--- Listed records Enclosed Below ---

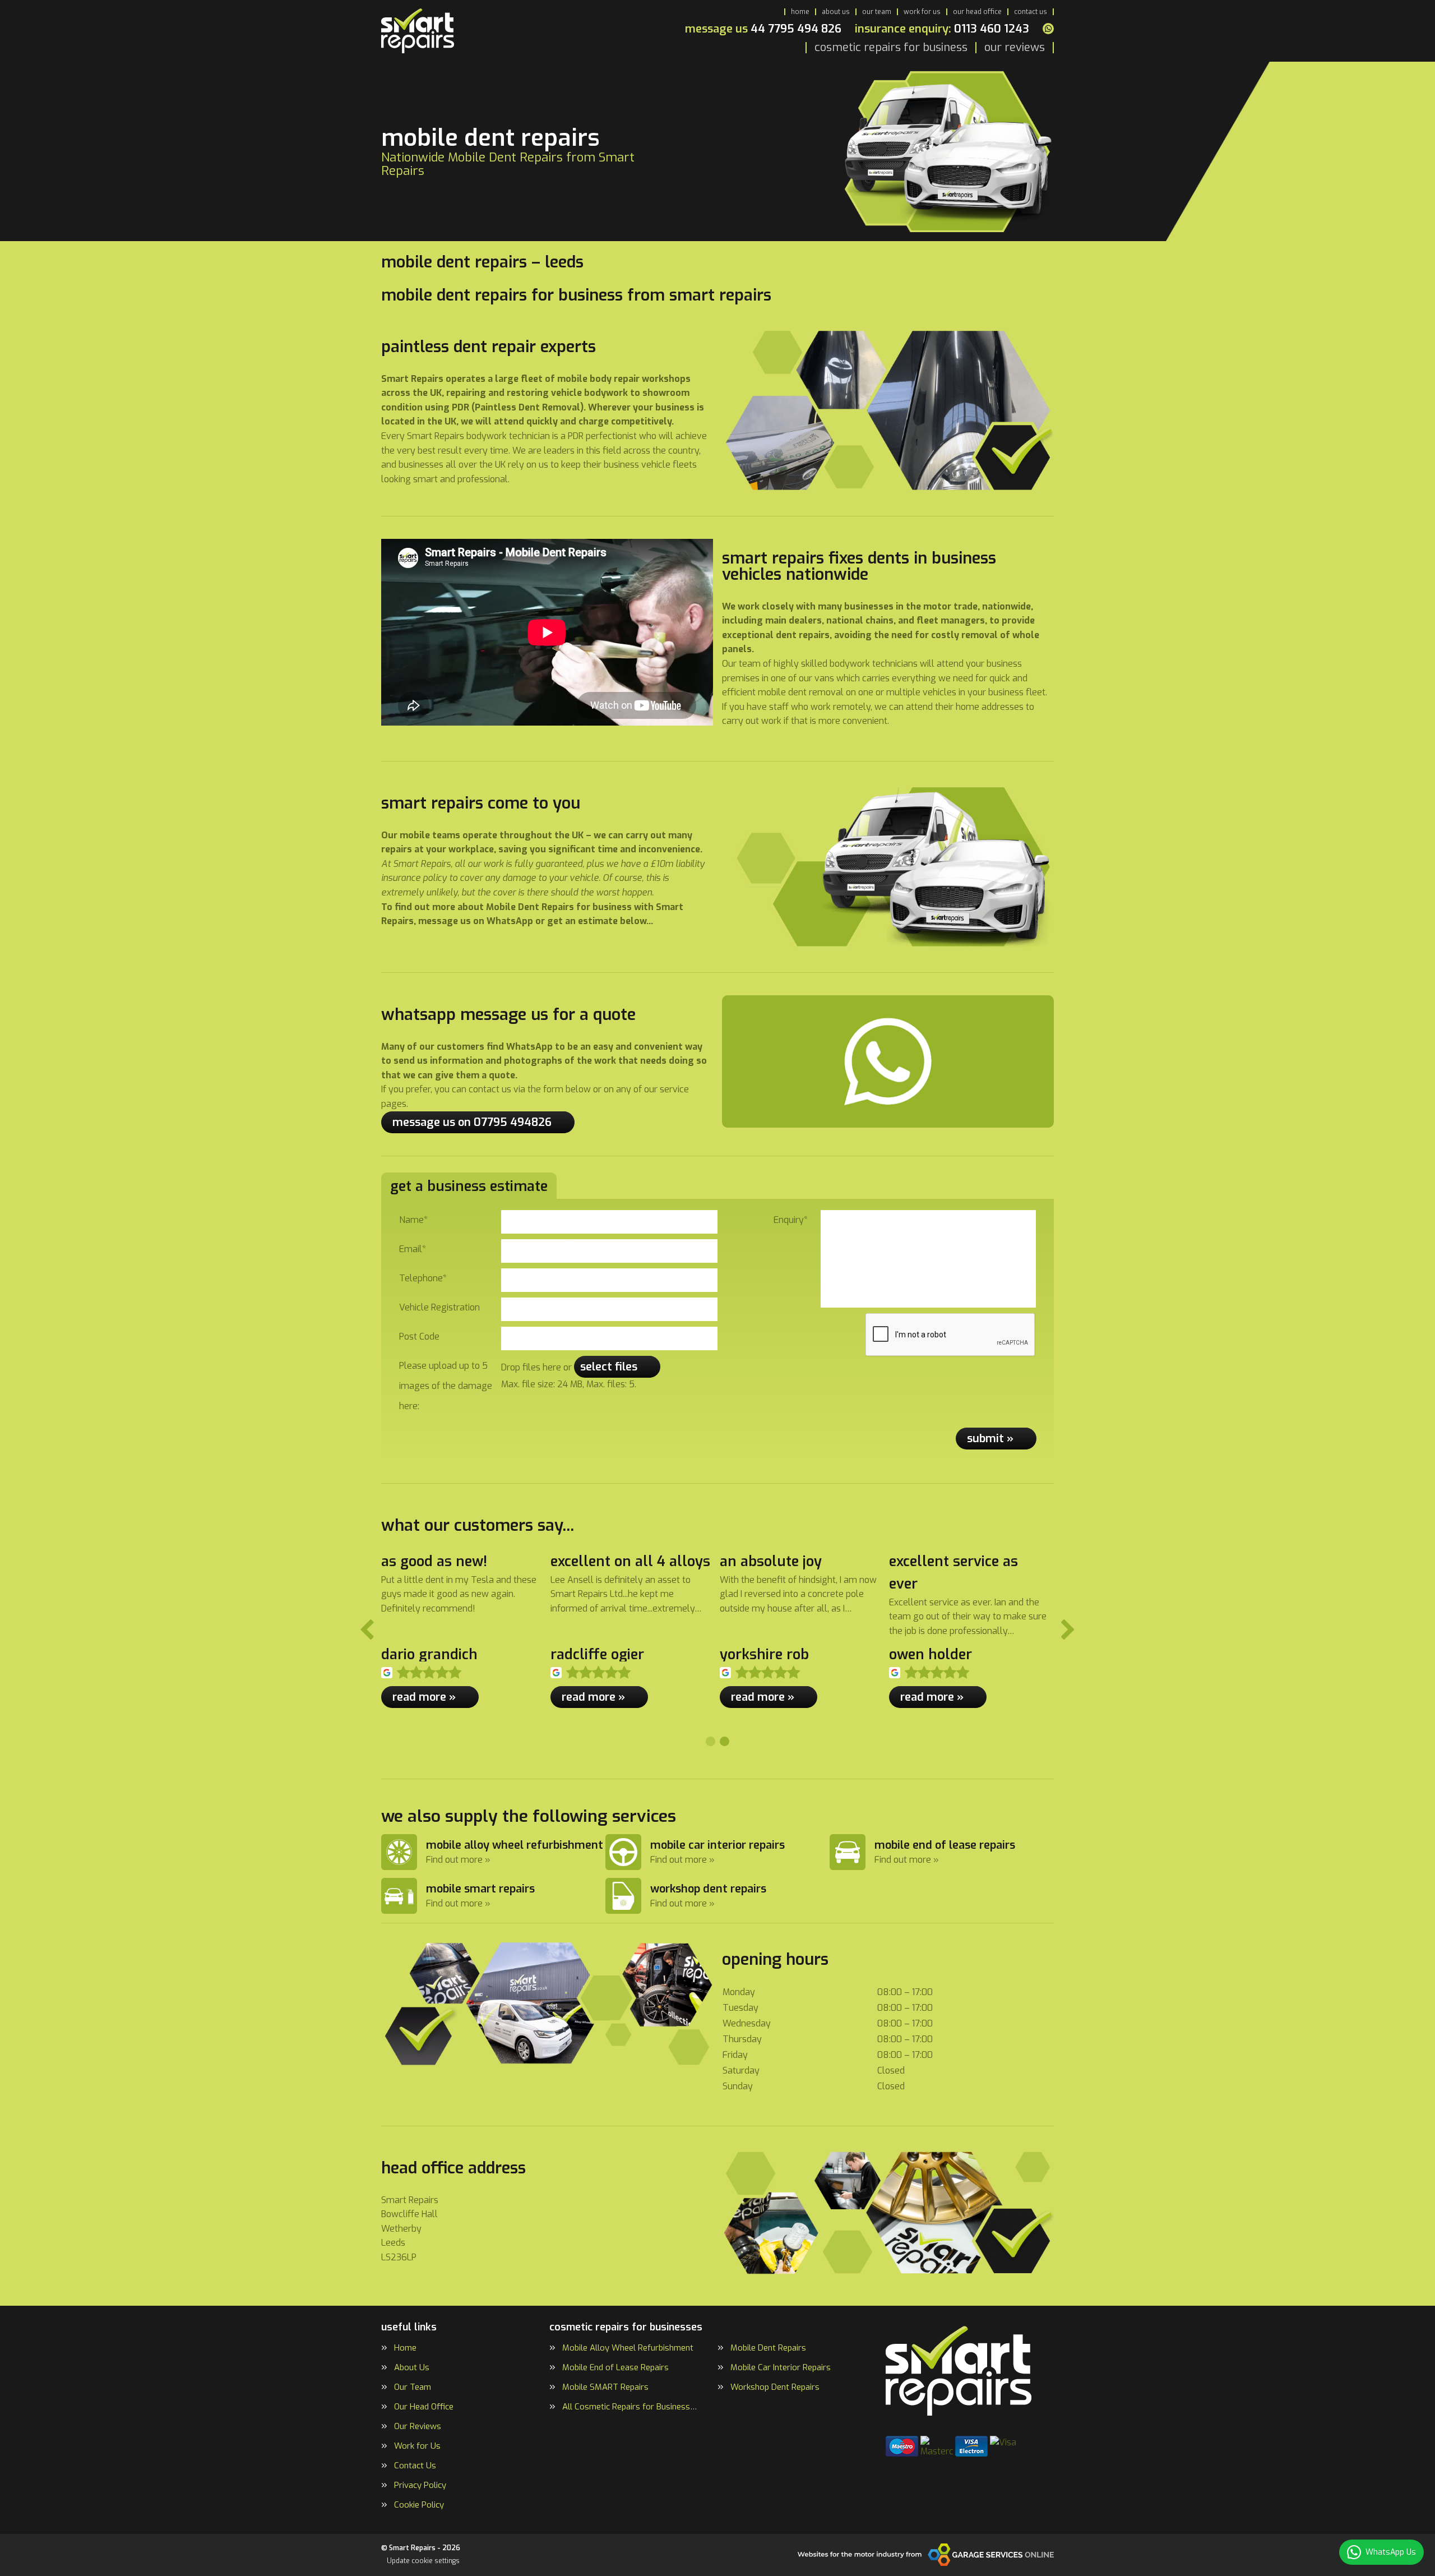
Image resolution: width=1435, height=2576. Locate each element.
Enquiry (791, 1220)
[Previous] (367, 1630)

--- End of Enclosed Listed records ---
--- Listed records Enclosed Below ---

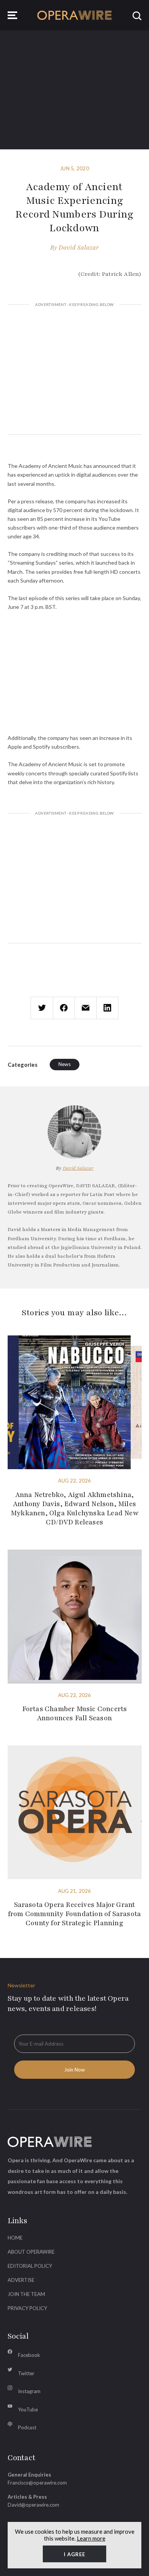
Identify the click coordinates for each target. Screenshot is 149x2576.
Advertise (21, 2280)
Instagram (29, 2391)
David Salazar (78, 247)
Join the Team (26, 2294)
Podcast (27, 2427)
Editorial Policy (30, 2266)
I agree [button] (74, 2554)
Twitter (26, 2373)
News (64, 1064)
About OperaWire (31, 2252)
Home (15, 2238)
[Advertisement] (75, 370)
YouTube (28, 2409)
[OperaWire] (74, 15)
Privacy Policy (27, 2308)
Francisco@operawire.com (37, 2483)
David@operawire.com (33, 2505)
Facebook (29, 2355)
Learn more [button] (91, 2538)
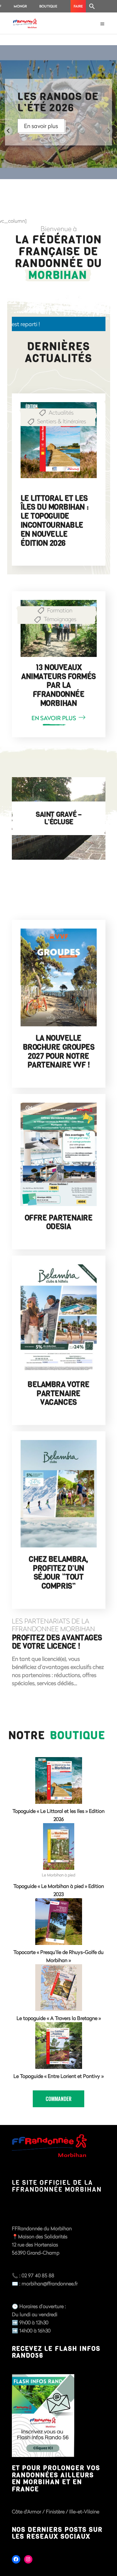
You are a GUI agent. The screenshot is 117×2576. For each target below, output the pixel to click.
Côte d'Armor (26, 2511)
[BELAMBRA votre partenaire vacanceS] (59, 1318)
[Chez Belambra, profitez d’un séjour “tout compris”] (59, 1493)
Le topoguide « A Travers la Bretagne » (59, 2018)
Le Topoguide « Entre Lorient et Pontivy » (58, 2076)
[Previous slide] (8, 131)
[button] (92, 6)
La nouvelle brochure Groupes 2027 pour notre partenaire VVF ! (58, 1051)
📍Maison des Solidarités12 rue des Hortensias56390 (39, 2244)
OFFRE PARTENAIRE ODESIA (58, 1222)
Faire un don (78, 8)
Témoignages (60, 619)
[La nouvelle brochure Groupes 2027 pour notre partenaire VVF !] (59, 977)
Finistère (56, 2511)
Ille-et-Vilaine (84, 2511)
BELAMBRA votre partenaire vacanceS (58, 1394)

--- End of Enclosed Listed records ---

- [Exercise instructions]: What do the entries above read from the line containing "About OperaWire (31, 2252)" through the line containing "BELAMBRA votre partenaire vacanceS (58, 1394)"? Output those lines exactly, both ends included, with the pictures left out.

- [Exercise response]:
About OperaWire (31, 2252)
Home (15, 2238)
[Advertisement] (75, 370)
YouTube (28, 2409)
[OperaWire] (74, 15)
Privacy Policy (27, 2308)
Francisco@operawire.com (37, 2483)
David@operawire.com (33, 2505)
Facebook (29, 2355)
Learn more [button] (91, 2538)
You are a GUI agent. The screenshot is 117×2576. For each target below, output the pixel to click.
Côte d'Armor (26, 2511)
[BELAMBRA votre partenaire vacanceS] (59, 1318)
[Chez Belambra, profitez d’un séjour “tout compris”] (59, 1493)
Le topoguide « A Travers la Bretagne » (59, 2018)
Le Topoguide « Entre Lorient et Pontivy » (58, 2076)
[Previous slide] (8, 131)
[button] (92, 6)
La nouvelle brochure Groupes 2027 pour notre partenaire VVF ! (58, 1051)
📍Maison des Solidarités12 rue des Hortensias56390 (39, 2244)
OFFRE PARTENAIRE ODESIA (58, 1222)
Faire un don (78, 8)
Témoignages (60, 619)
[La nouvelle brochure Groupes 2027 pour notre partenaire VVF !] (59, 977)
Finistère (56, 2511)
Ille-et-Vilaine (84, 2511)
BELAMBRA votre partenaire vacanceS (58, 1394)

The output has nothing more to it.